Photothèque Le Soleil

Parmi les victimes, quatre membres d'une même famille : Gladys Chamberland et son conjoint Yves Carrier, 65 ans, de même que leur fils Charlelie et sa demi-soeur, Maude. Les deux autres étaient leurs amis, Louis Chabot et Suzanne Bernier.

Ils étaient partis ensemble au Burkina Faso afin de participer à la construction d'une école, pour le compte de la Congrégation des soeurs de Notre-Dame du Perpétuel Secours. Le groupe de six bénévoles en coopération internationale a été fauché au cours d'une attaque menée par des terroristes islamistes dans un lieu fréquenté par des étrangers, dans la capitale, Ouagadougou. Il s'agit du plus lourd bilan de victimes canadiennes au cours d'un attentat terroriste depuis les événements du 11 septembre 2001.
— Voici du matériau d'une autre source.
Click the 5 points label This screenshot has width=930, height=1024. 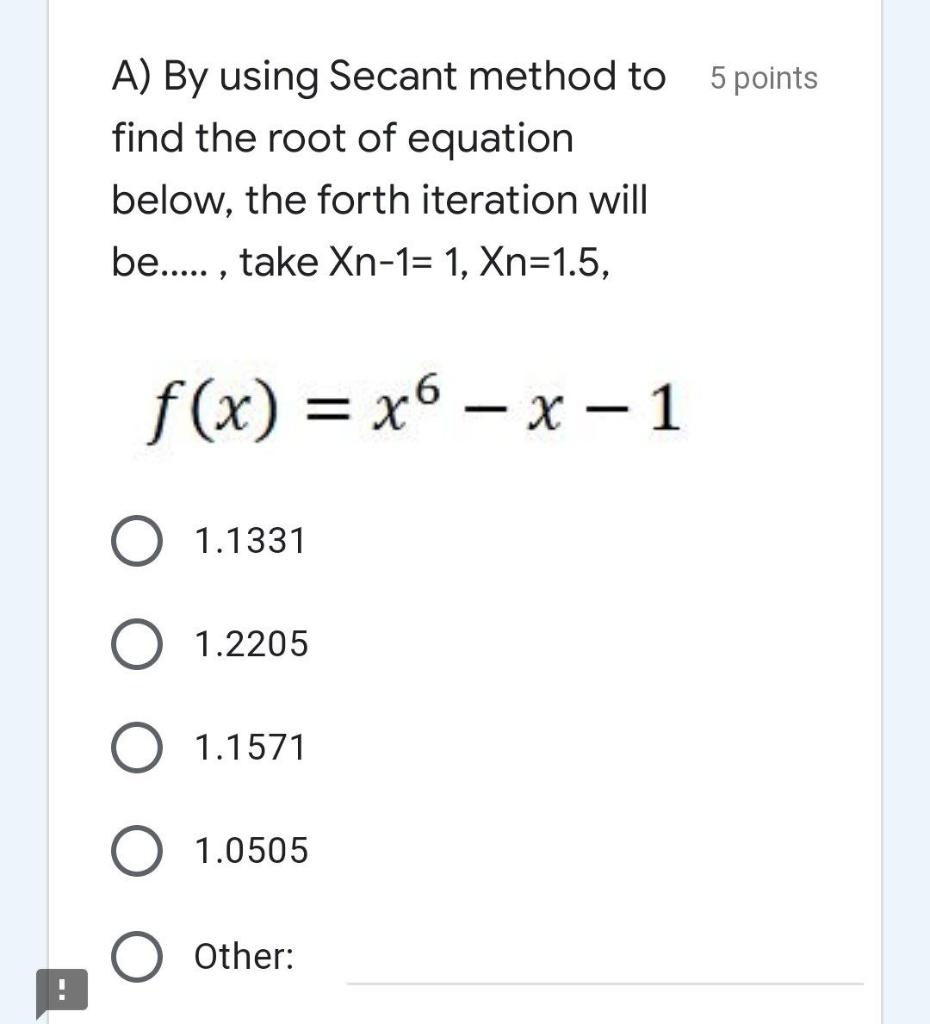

Une première cérémonie privée pour saluer la mémoire de Suzanne Bernier s'est déroulée à l'église Saint-Thomas-d'Aquin, dans le secteur Sainte-Foy, en fin de matinée.

Puis, en milieu d'après-midi, l'église du Très-Saint-Sacrement accueillait les funérailles communes de cinq autres victimes québécoises de l'attentat. L'édifice était bondé pour cette deuxième cérémonie. Selon un responsable du diocèse, il y avait plus d'un millier de personnes à l'intérieur.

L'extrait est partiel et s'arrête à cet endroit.